Reproduce the material verbatim from the line with "Given: Click the Cut scissors icon" up to and including the line with "pos(40,275)".

######

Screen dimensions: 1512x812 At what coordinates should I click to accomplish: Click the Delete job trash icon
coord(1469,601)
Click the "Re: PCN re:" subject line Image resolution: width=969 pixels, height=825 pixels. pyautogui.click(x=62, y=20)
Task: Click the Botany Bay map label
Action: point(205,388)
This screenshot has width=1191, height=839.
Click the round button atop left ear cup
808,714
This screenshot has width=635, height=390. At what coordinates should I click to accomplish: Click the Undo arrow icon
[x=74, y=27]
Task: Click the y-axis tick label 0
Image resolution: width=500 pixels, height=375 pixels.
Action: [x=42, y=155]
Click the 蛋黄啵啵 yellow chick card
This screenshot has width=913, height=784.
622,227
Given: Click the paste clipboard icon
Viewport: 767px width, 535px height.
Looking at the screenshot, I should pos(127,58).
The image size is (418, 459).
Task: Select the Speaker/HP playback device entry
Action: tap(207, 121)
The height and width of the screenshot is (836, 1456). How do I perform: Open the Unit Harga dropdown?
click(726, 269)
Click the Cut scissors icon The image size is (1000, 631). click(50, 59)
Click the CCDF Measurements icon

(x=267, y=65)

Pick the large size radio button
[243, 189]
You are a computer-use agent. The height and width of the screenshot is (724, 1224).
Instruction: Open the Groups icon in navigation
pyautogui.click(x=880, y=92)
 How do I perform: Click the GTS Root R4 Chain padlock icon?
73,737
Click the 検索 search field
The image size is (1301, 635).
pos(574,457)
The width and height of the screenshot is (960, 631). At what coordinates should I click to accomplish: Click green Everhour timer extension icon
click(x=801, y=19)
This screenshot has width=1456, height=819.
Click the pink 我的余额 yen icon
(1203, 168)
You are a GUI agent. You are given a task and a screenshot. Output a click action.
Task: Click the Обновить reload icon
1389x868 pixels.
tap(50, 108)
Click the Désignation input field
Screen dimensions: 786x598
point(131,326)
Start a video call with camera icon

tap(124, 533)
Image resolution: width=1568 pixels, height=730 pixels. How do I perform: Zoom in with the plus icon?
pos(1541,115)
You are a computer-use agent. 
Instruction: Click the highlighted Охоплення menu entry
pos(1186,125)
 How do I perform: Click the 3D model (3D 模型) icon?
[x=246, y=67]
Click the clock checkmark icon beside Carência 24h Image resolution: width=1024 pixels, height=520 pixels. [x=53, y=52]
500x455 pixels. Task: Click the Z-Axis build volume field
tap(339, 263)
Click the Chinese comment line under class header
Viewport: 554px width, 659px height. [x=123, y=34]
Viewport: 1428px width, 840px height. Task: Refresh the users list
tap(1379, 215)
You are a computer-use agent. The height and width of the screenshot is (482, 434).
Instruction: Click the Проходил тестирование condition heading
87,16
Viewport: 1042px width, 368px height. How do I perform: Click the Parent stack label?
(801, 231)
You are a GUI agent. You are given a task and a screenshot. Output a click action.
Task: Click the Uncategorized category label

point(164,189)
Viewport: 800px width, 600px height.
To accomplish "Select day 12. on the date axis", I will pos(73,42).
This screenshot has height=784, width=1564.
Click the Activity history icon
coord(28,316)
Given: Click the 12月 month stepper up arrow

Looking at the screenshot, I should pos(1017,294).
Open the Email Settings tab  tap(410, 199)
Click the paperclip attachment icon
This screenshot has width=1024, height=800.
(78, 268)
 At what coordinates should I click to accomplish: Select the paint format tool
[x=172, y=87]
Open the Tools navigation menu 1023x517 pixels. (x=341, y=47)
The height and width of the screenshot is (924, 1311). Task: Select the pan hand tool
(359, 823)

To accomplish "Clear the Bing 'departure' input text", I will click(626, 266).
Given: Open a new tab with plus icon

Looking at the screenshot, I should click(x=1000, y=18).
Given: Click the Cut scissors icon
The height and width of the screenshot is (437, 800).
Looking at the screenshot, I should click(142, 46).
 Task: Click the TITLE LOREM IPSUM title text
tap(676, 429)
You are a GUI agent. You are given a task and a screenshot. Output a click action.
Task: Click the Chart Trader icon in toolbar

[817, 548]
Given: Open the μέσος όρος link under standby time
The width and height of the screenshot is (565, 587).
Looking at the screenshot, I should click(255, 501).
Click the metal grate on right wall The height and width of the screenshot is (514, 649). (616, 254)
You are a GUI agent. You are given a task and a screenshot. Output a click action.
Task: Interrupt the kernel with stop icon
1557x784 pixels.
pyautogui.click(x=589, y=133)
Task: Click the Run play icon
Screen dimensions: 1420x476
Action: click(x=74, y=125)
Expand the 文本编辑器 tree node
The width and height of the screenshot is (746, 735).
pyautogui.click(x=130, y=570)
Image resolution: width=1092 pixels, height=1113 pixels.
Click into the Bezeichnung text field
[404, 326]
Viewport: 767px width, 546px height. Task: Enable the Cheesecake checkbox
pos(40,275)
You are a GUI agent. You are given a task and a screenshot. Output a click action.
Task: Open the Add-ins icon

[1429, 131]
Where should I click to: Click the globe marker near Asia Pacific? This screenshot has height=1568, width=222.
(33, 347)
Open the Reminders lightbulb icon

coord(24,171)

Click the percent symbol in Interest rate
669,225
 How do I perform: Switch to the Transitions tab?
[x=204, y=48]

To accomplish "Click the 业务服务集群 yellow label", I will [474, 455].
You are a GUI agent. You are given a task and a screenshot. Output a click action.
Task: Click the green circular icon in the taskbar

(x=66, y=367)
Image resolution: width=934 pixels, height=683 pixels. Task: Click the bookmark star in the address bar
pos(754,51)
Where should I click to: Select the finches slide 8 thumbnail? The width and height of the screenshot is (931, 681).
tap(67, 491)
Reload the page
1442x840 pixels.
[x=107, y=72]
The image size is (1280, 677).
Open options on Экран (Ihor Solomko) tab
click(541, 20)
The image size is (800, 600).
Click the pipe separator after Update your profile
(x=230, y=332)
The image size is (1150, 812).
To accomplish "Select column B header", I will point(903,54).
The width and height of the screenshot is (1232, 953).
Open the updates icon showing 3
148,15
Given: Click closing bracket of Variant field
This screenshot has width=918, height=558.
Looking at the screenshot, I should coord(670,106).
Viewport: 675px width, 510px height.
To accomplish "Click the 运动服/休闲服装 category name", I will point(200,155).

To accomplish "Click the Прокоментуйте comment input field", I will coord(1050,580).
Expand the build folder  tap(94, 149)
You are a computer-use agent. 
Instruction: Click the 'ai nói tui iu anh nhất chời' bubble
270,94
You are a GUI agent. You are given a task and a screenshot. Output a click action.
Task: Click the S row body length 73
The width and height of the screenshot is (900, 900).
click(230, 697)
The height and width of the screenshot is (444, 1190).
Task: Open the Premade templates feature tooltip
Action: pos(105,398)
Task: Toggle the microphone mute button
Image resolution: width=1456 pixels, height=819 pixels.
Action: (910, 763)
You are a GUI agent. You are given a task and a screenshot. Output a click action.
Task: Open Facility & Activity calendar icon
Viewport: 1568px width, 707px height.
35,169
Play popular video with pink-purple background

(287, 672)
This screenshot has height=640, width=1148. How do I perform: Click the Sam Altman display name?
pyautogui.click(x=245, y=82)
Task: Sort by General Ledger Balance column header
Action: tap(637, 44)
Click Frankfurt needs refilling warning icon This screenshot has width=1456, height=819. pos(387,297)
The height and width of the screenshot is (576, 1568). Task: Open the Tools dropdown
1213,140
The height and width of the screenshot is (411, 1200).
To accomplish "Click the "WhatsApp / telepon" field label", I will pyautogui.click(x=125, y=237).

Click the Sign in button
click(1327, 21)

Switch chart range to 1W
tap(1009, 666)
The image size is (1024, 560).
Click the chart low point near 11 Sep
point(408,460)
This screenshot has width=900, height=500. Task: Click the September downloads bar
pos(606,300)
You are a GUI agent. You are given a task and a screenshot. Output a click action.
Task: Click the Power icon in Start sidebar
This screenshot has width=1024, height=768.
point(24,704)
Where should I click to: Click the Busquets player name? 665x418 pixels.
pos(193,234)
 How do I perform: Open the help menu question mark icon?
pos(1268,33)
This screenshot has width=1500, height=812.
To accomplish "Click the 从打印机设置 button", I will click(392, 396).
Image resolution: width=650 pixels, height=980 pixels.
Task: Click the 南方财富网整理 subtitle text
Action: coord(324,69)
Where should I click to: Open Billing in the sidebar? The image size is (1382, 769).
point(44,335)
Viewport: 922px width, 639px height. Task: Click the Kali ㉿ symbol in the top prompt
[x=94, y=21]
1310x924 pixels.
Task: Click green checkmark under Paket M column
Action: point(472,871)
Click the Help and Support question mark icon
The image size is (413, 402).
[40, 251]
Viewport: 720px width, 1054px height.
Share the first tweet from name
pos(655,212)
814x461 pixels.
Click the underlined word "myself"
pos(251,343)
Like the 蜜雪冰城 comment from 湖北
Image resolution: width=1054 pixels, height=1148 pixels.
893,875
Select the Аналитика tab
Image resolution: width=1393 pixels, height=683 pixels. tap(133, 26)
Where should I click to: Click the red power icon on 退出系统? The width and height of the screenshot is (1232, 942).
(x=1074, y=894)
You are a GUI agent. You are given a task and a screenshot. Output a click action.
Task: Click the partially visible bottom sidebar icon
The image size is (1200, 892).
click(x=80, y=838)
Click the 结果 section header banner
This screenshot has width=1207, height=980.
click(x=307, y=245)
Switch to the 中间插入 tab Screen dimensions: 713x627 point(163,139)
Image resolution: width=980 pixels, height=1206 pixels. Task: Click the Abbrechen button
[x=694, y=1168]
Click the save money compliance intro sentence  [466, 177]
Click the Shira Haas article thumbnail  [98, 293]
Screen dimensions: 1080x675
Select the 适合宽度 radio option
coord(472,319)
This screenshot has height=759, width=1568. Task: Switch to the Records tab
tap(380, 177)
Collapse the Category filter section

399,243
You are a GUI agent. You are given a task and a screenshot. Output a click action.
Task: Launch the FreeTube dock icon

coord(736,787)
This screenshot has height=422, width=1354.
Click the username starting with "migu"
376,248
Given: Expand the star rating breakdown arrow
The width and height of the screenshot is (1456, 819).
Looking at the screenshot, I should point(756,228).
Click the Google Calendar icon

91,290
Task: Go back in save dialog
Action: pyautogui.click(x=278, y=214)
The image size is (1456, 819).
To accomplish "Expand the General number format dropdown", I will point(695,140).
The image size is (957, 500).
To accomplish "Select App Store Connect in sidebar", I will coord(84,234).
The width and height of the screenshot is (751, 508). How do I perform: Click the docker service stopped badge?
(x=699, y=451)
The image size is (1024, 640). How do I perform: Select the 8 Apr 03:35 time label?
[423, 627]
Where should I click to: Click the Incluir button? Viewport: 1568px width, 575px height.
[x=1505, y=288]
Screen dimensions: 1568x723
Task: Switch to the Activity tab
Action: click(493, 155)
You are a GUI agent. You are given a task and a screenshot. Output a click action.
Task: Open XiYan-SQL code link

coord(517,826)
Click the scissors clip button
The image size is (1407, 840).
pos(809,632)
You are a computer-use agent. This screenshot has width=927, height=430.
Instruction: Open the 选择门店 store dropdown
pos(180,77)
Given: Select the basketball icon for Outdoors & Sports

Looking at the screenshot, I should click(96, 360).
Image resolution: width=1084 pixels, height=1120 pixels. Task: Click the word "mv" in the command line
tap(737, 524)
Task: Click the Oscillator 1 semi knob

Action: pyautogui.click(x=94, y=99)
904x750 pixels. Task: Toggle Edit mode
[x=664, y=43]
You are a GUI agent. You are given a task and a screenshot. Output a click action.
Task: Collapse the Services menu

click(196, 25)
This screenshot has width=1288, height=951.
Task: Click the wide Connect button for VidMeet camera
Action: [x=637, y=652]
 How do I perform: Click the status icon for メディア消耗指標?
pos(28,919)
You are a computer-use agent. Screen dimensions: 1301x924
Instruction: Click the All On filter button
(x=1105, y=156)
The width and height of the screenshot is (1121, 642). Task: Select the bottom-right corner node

######

> [Completed exercise]:
Given: Click the Cut scissors icon
The height and width of the screenshot is (437, 800).
Looking at the screenshot, I should click(142, 46).
 Task: Click the TITLE LOREM IPSUM title text
tap(676, 429)
You are a GUI agent. You are given a task and a screenshot. Output a click action.
Task: Click the Chart Trader icon in toolbar

[817, 548]
Given: Open the μέσος όρος link under standby time
The width and height of the screenshot is (565, 587).
Looking at the screenshot, I should click(255, 501).
Click the metal grate on right wall The height and width of the screenshot is (514, 649). (616, 254)
You are a GUI agent. You are given a task and a screenshot. Output a click action.
Task: Interrupt the kernel with stop icon
1557x784 pixels.
pyautogui.click(x=589, y=133)
Task: Click the Run play icon
Screen dimensions: 1420x476
Action: click(x=74, y=125)
Expand the 文本编辑器 tree node
The width and height of the screenshot is (746, 735).
pyautogui.click(x=130, y=570)
Image resolution: width=1092 pixels, height=1113 pixels.
Click into the Bezeichnung text field
[404, 326]
Viewport: 767px width, 546px height. Task: Enable the Cheesecake checkbox
pos(40,275)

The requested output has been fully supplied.